John van Geest Centre for Brain Repair, Department of Clinical Neuroscience, University of Cambridge, Forvie Site, Cambridge, UK.
Department of Chemical Engineering and Russell Berrie Nanotechnology Institute, Technion-Israel Institute of Technology, Haifa, Israel.
J Parkinsons Dis. 2022;12(3):993-1002. doi: 10.3233/JPD-213133.
The analysis of volatile organic compounds (VOCs) collected in breath samples has the potential to be a rapid, non-invasive test to aid in the clinical diagnosis and tracking of chronic conditions such as Parkinson's disease (PD).
To assess the feasibility and utility of breath sample analysis done, both at point of collection in clinic and when sent away to be analyzed remotely, to diagnose, stratify and monitor disease course in a moderately large cohort of patients with PD.
Breath samples were collected from 177 people with PD and 37 healthy matched control individuals followed over time. Standard clinical data (MDS-UPDRS & cognitive assessments) from the PD patients were collected at the same time as the breath sample was taken, these measures were then correlated with the breath test analysis of exhaled VOCs.
The breath test was able to distinguish patients with PD from healthy control participants and correlated with disease stage. The off-line system (remote analysis) gave good results with overall classification accuracies across a range of clinical measures of between 73.6% to 95.6%. The on-line (in clinic) system showed comparable results but with lower levels of correlation, varying between 33.5% to 82.4%. Chemical analysis identified 29 potential molecules that were different and which may relate to pathogenic pathways in PD.

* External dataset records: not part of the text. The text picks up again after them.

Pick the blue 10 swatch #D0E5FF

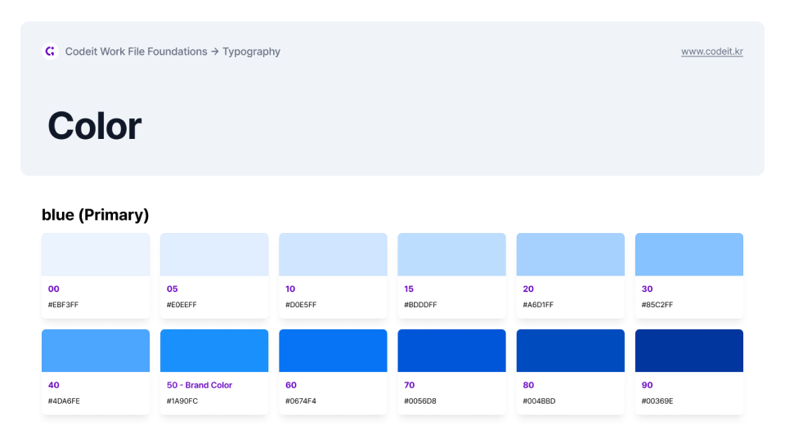pos(333,255)
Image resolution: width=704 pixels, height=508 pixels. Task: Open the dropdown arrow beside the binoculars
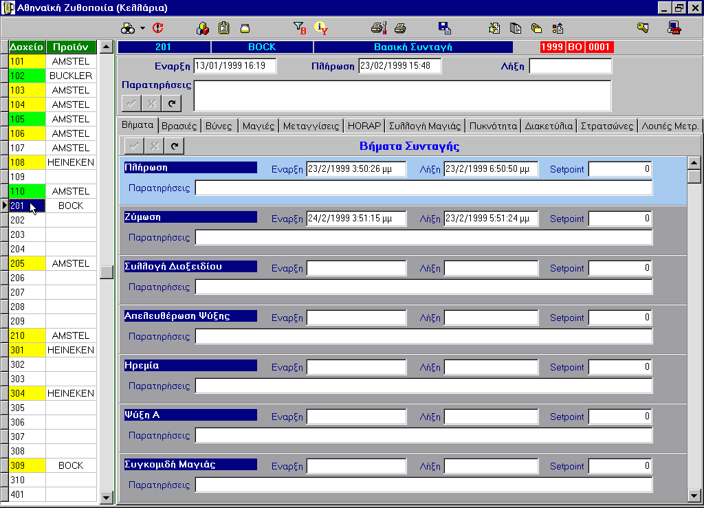142,28
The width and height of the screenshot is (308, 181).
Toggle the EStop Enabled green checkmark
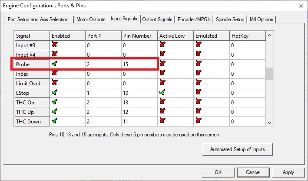tap(54, 93)
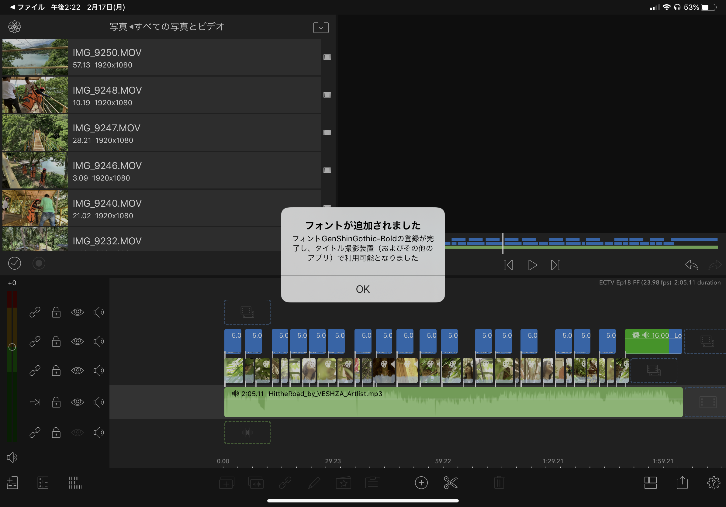The width and height of the screenshot is (726, 507).
Task: Click the master volume level circle
Action: pyautogui.click(x=12, y=347)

Breath analysis shows potential for PD diagnostics and monitoring. Both off-line and on-line sensor systems were easy to do and provided comparable results which will enable this technique to be easily adopted in clinic if larger studies confirm our findings.
分析呼出气样本中的挥发性有机化合物(VOCs)有可能成为一种快速、非侵入性的检测方法,辅助临床诊断和跟踪帕金森病(PD)等慢性疾病。

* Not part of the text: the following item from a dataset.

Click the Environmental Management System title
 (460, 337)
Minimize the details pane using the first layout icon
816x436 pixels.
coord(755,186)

评估在临床现场和远程分析时进行呼出气样本分析,以诊断、分层和监测相当大规模 PD 患者队列中疾病进程的可行性和实用性。
从 177 名 PD 患者和 37 名健康匹配的对照个体中收集呼出气样本,并随时间进行随访。在采集呼出气样本的同时,收集 PD 患者的标准临床数据(MDS-UPDRS 和认知评估),然后将这些测量值与呼出气 VOC 分析进行相关分析。
该呼气测试能够区分 PD 患者和健康对照参与者,并与疾病阶段相关。离线系统(远程分析)在一系列临床测量中具有良好的整体分类准确率,为 73.6%至 95.6%。在线系统(临床现场)显示出可比的结果,但相关性较低,范围为 33.5%至 82.4%。化学分析确定了 29 种可能不同的潜在分子,这些分子可能与 PD 中的致病途径有关。
呼出气分析显示出在 PD 诊断和监测方面的潜力。离线和在线传感器系统都易于操作,并提供可比的结果,如果更大规模的研究证实我们的发现,这将使该技术能够在临床中轻松采用。